CAPÍTULO 17: Sopa
de letras.
Ningún fraile
estaba ocioso. Cuando daban las nueve, los monjes iban a la biblioteca.
Allí había libros de todas las clases: gordos, flacos, azules,
amarillos. Todos muy viejos. Todos llenos de polvo. Había uno que pesaba una tonelada;
para pasar las hojas tenían que emplearse dos frailes. Era la historia del convento.
Fray Pirulero
leía un libro de cocina.
Fray Ezequiel, la
vida de las abejas.
Fray Pascual, la
vida de las gallinas.
Fray Perico, como
no sabía leer, se sentaba en un rincón a hojear los libros de santos. El burro
se sentaba a su lado.
Pero los frailes
no podían leer tranquilos. Fray Perico no hacía más que preguntar y preguntar.
Hasta que un día
el padre Nicanor se hartó de oír pasar hojas y hojas a fray Perico y dijo:
─ ¡Es una
vergüenza que un fraile no sepa leer ni escribir!
─ Es verdad
-dijeron todos-. Hay que ver qué herejías suelta en el rezo y qué letanías
inventa. ¡Los santos se tapan los oídos cuando empieza!
─ Desde mañana,
que aprenda a leer con el padre Olegario -ordenó el superior.
El padre Olegario
se puso blanco como el papel, pero agachó resignado la cabeza.

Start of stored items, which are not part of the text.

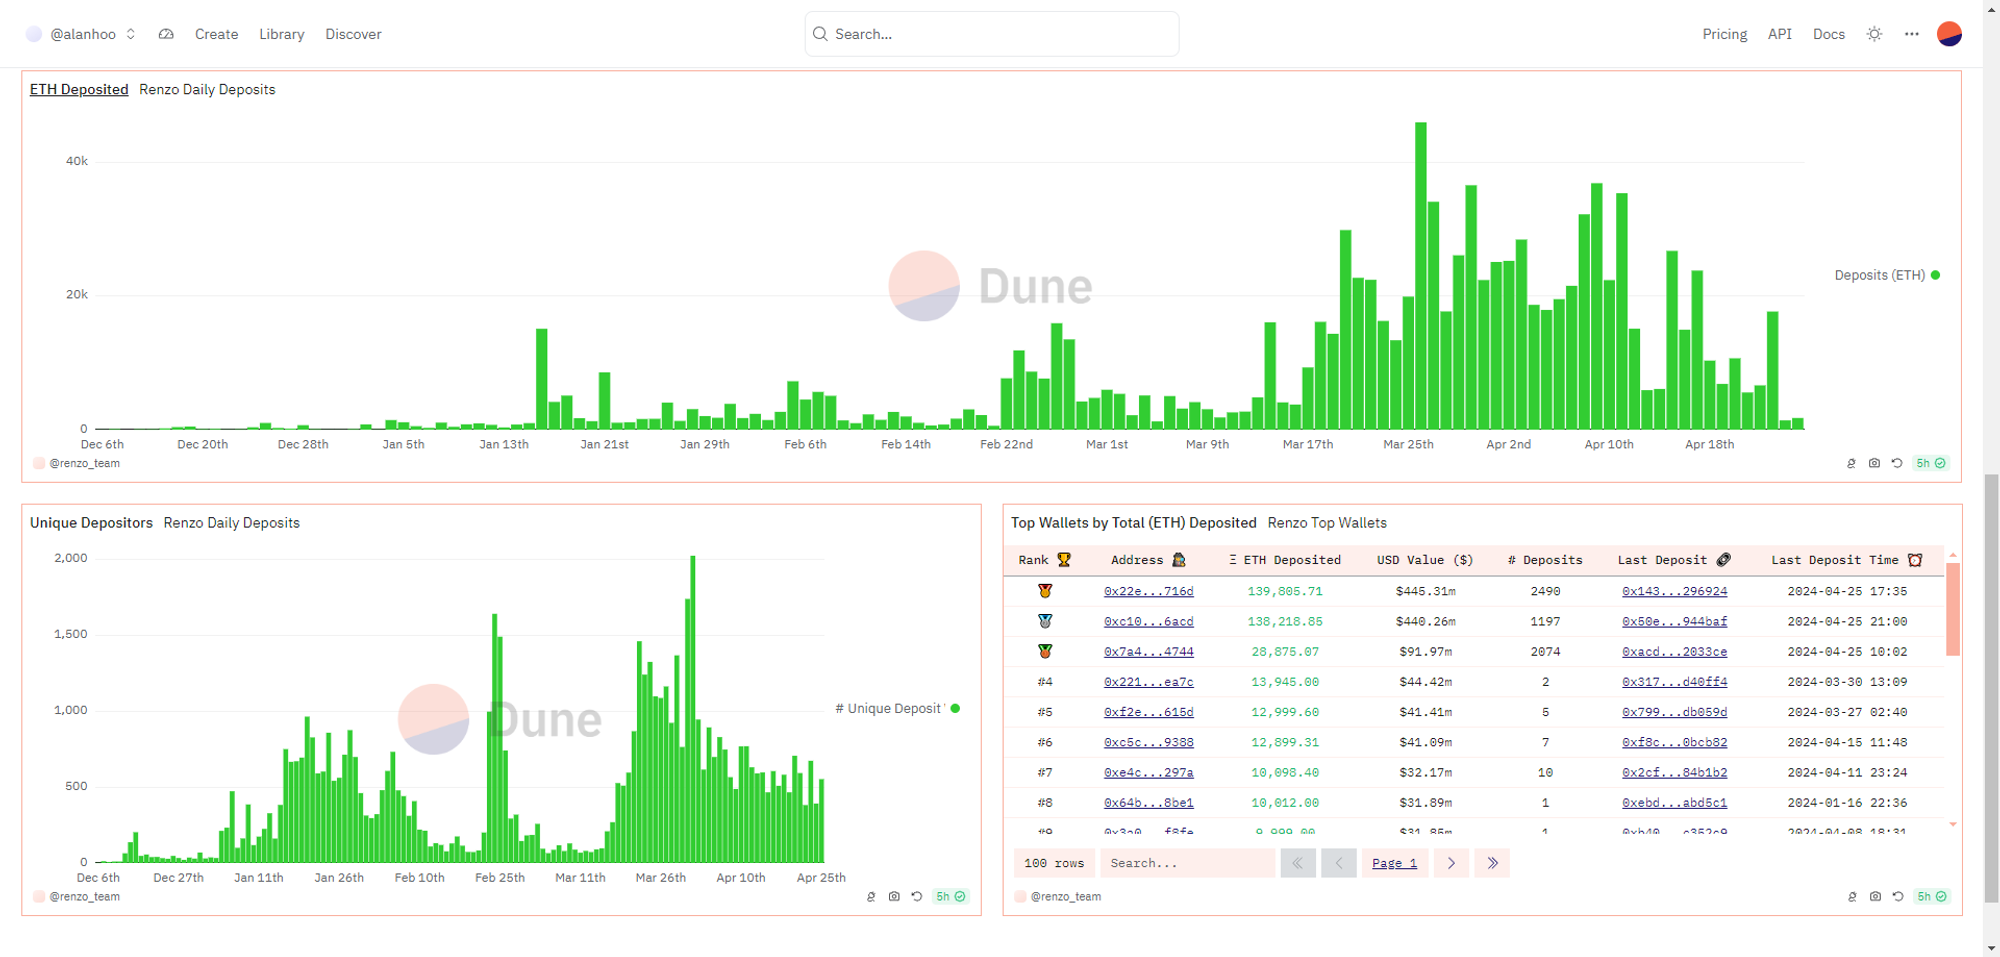Refresh the Top Wallets table results

pos(1897,897)
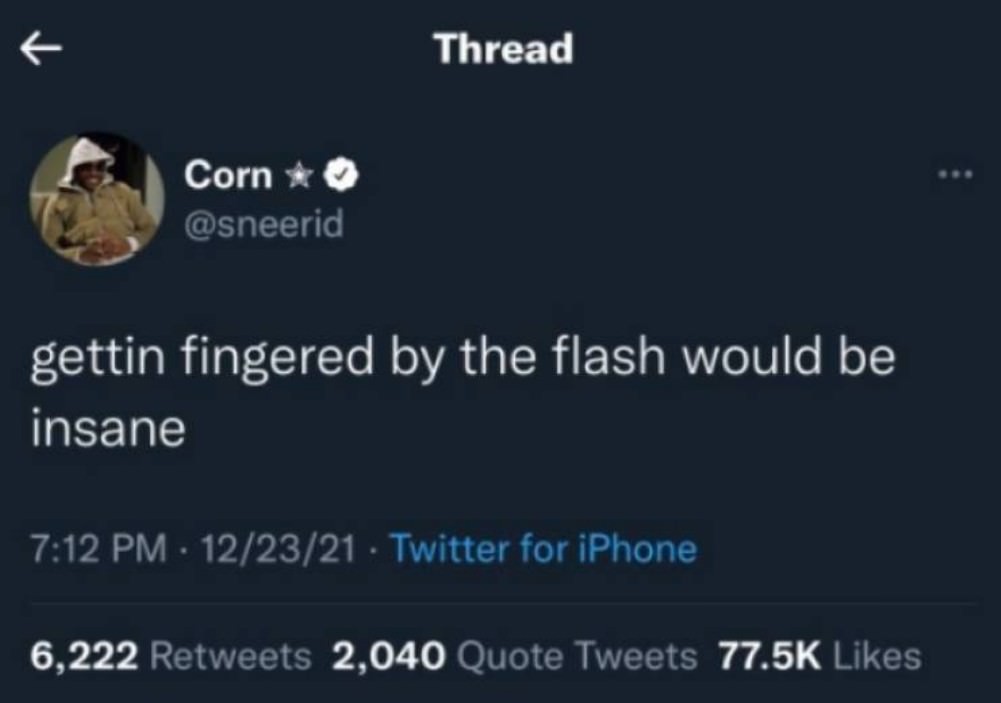Open the Quote Tweets label

point(575,656)
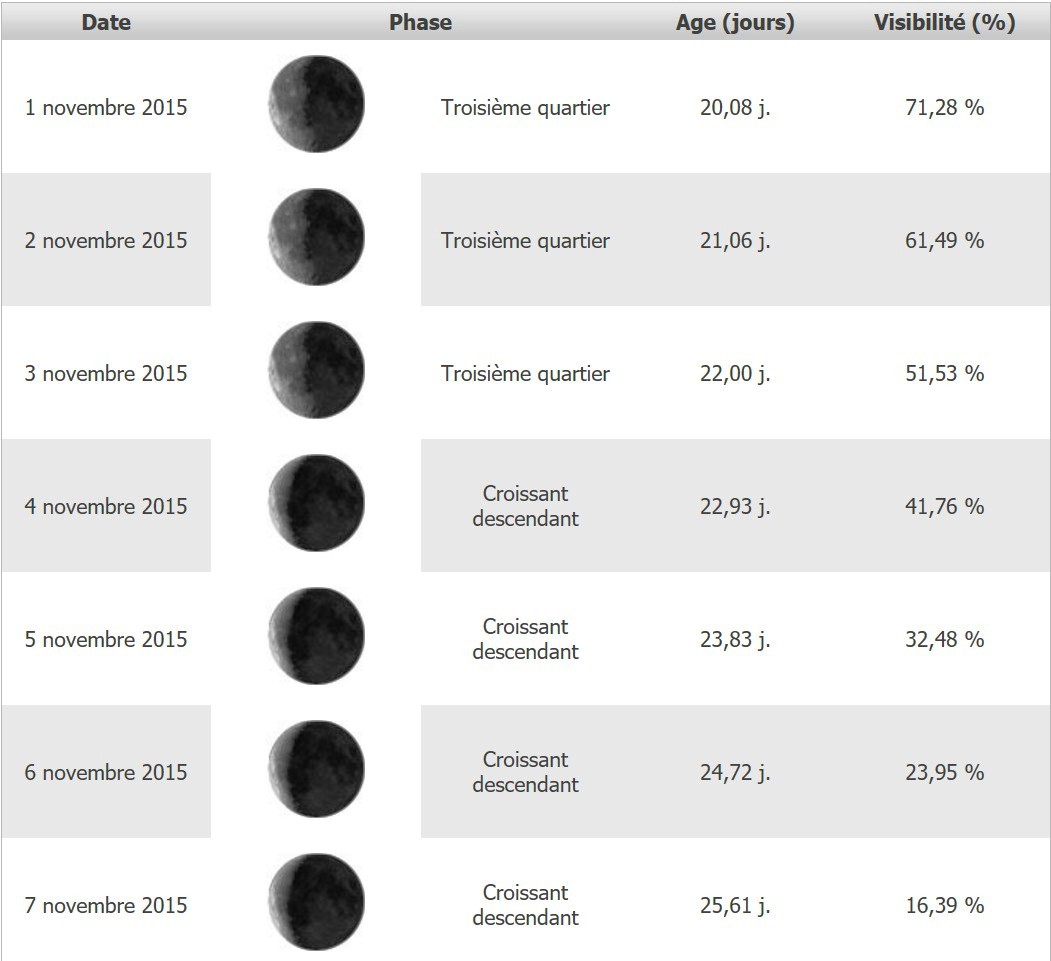Select the moon icon for 7 novembre 2015

pyautogui.click(x=316, y=903)
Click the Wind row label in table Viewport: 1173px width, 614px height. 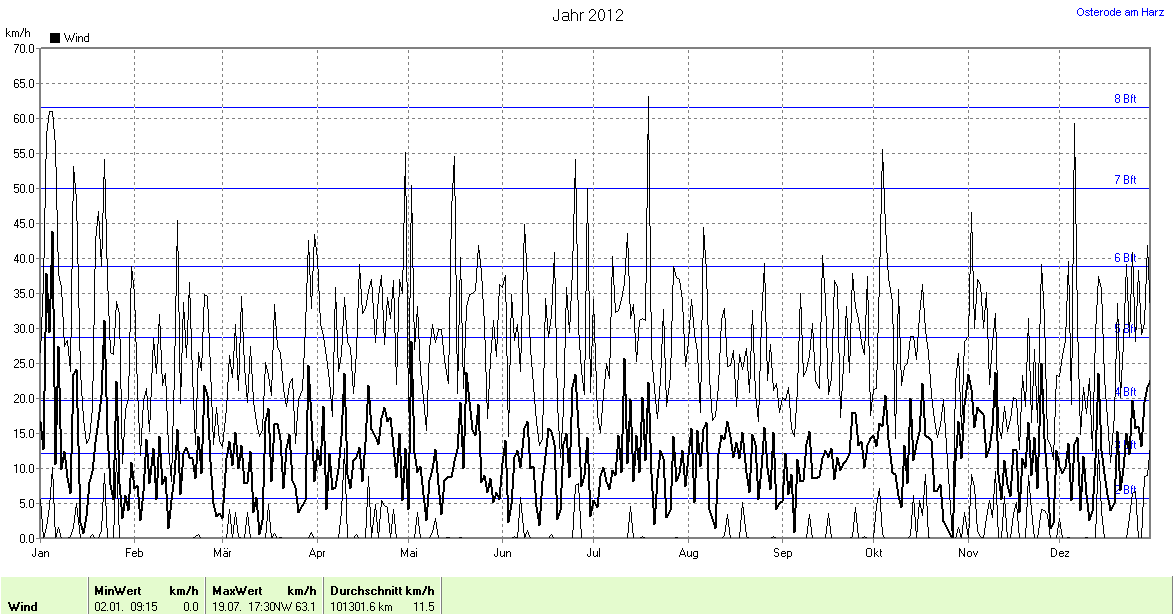click(x=23, y=606)
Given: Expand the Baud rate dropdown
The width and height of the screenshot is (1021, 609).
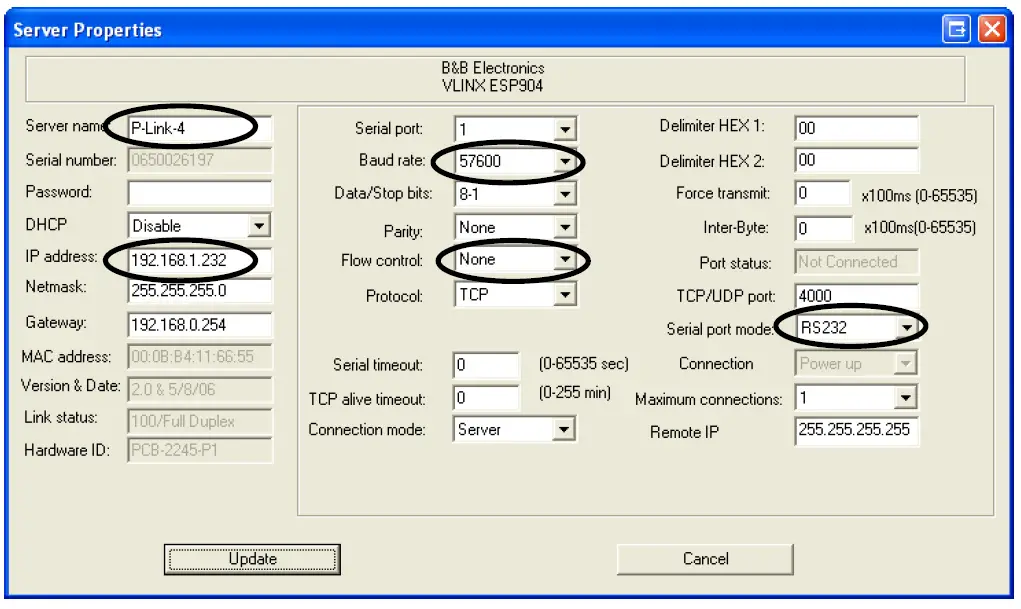Looking at the screenshot, I should 564,161.
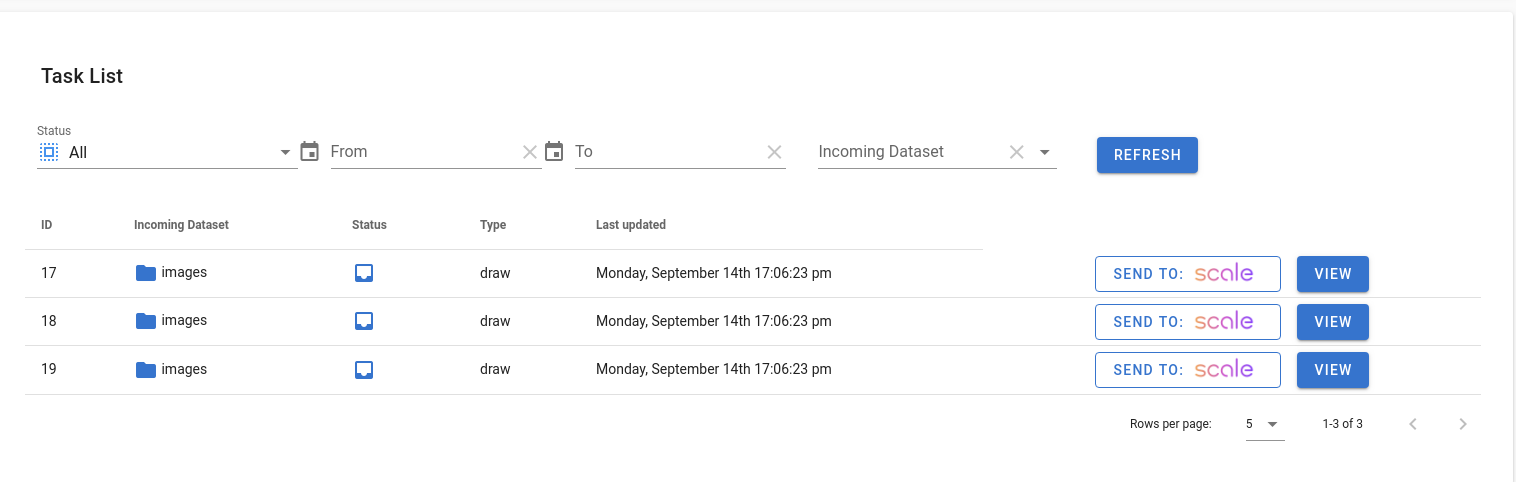Clear the To date with X icon
The width and height of the screenshot is (1516, 482).
click(774, 152)
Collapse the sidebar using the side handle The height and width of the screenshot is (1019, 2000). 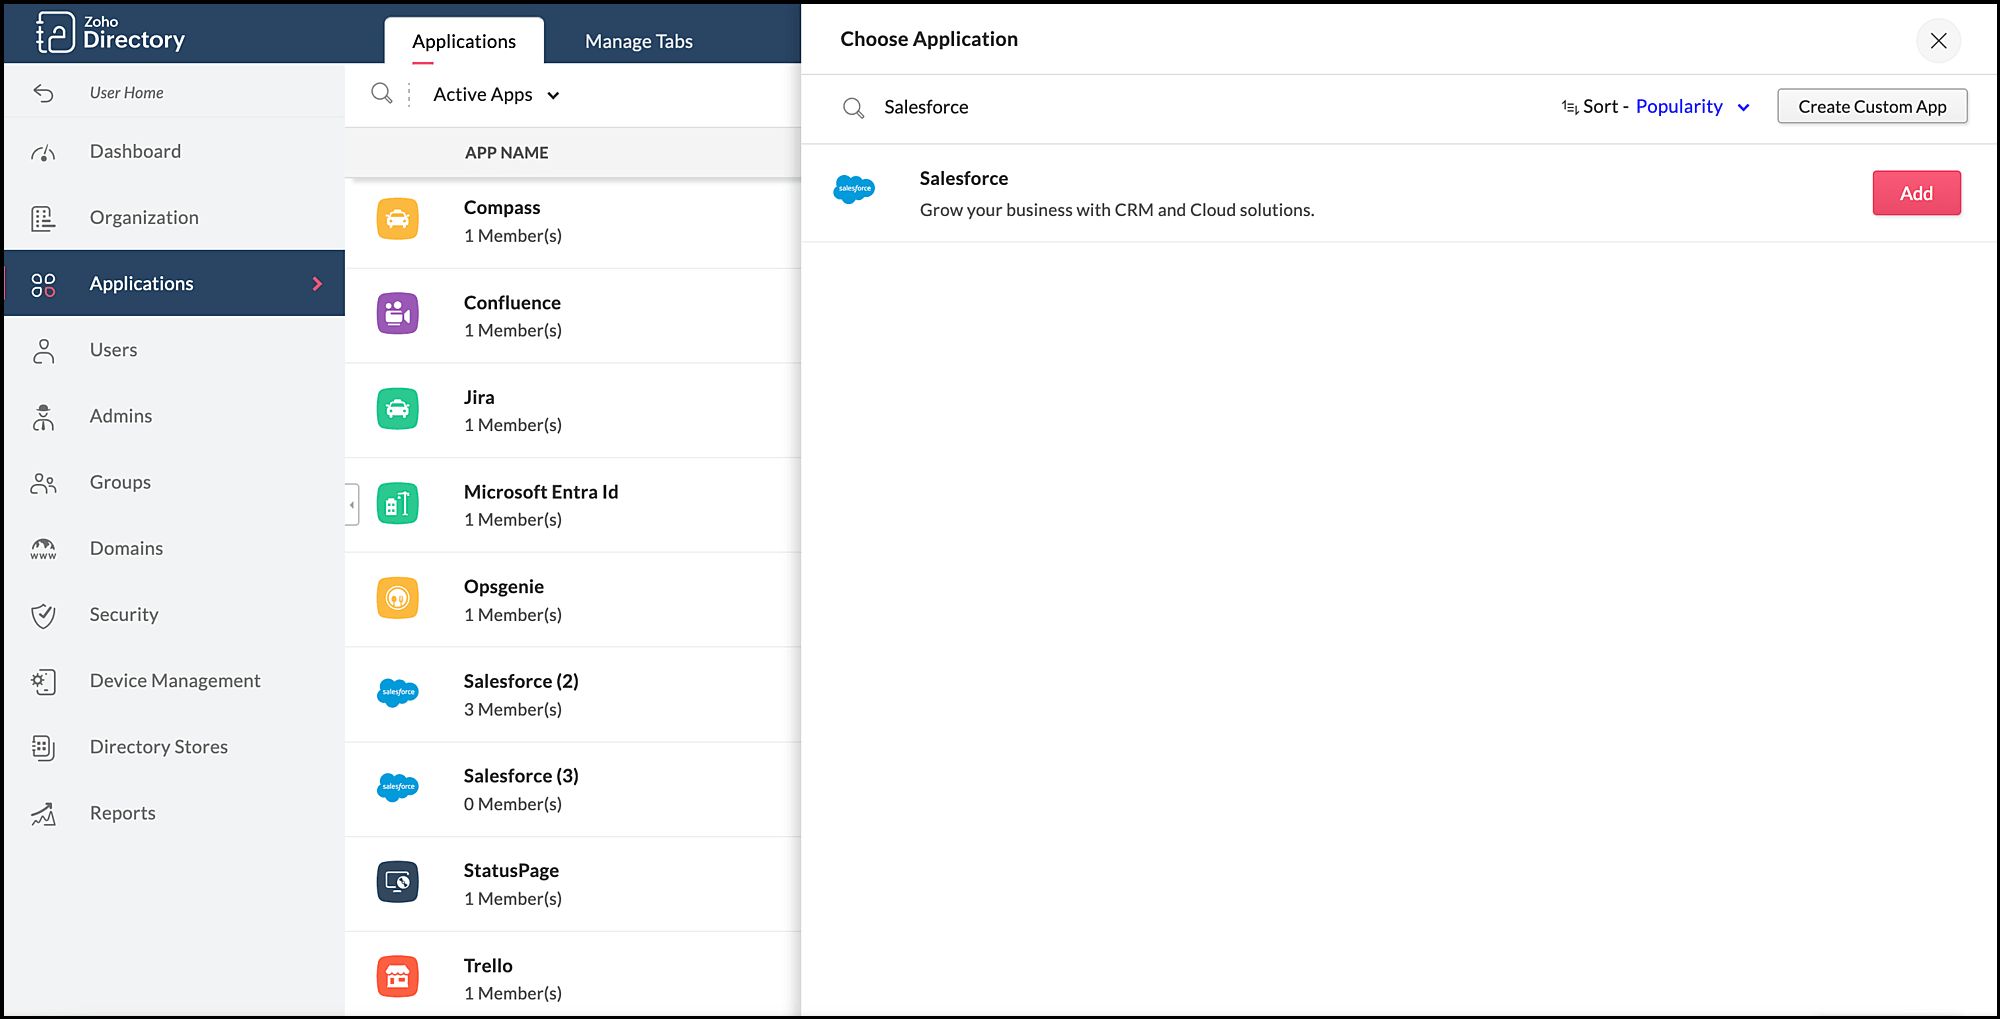pos(352,505)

Sabía lo cerrado
de mollera que era fray Perico, incapaz de rezar el Padre nuestro sin mezclarlo
con el Credo y los Siete pecados capitales, la Salve y el Yo pecador.
Fray Perico
compró un lápiz y un sacapuntas, y fray Olegario le puso a hacer palotes como
si fuera un chiquillo. ¡Qué palotes! Parecían culebras y renacuajos. ¡Qué
sietes! ¡Qué agujeros en el papel! El burro le ayudaba a veces borrando con
su áspera lengua los garabatos mal hechos, pues fray Perico no tenía goma.
Lo peor era leer.
Fray Perico se armaba un lío tremendo entre la ele y la elle y la uve
doble y la sin doblar.
¡Qué paciencia la
del pobre fraile, que tenía que dejar sus libros y diccionarios para escuchar
las barbaridades de fray Perico!
Para éste una efe
no era una efe sino el padre Nicanor, el superior, que sobresalía de entre
todos por lo alto que era; la te era el martillo de fray Sisebuto; la ge, el
gato de fray Pirulero con el rabo torcido. Fray Olegario se mesaba la barba y
levantaba los brazos al cielo suplicando paciencia. Fray Perico se golpeaba la
cabeza contra la mesa, desconsolado:
─ ¡Es imposible!
Hay tantas letras que jamás me las meteré en la cabeza...
Un día, fray Olegario,
enfadado por esta cantinela, le preguntó:
─ Pero, fray
Perico, ¿cuántas letras hay?
─ ¡Huy! Por lo
menos dos millones.
Fray Olegario se
derrumbó abatido en un sillón.
─ Pero, alma de
cántaro, si sólo hay veintiocho.
─ ¿Veintiocho?
-gritó estupefacto fray Perico; y dando un portazo salió corriendo, con
Calcetín, pasillo adelante.
─ ¿Dónde irá? ─se
preguntó fray Olegario.
Al rato, fray
Perico llegó con el borrico cargado con tres sacos muy pesados.
─ ¿Qué traes ahí?
─ Tres sacos de
letras.
─ ¿Tres sacos de
letras? ¿De dónde los has sacado?
─ De la despensa.
─ ¿Estás loco?
─ No, no lo
estoy. Estos sacos son los que usa fray Pirulero para hacer la sopa.
─ ¿La sopa?
─ Sí, la sopa de
letras. Hay tantas letras que podríamos estar comiendo todo el convento
hasta el día del juicio.
─ Pues aunque
tengas un cólico miserere de tantas letras, jamás distinguirás una «o» de una
calabaza -exclamó dando un puñetazo en la mesa fray Olegario.
Mientras tanto,
fray Pirulero, que había echado en falta sus sacos, llegó a la biblioteca
y se quedó con la boca abierta. El burro tenía metida la cabeza en uno y se
había zampado la mitad de su contenido.
─ Pero, fray
Olegario, ¿has visto lo que está haciendo el borrico?
─ Sí, hermano,
está aprendiendo a leer -contestó el anciano.
El cocinero bajó
con las orejas gachas a la cocina, pensando que, con el apetito con que comía
el asno, pronto llegaría a sabio; pero a costa de dejar sin sopa a todo el
convento. Así pues, llegó a la despensa y cerró con cien llaves, no fuera
a ser que después de la sopa utilizara fray Olegario los chorizos, los quesos,
las manzanas y el membrillo para enseñar botánica y zoología al borrico.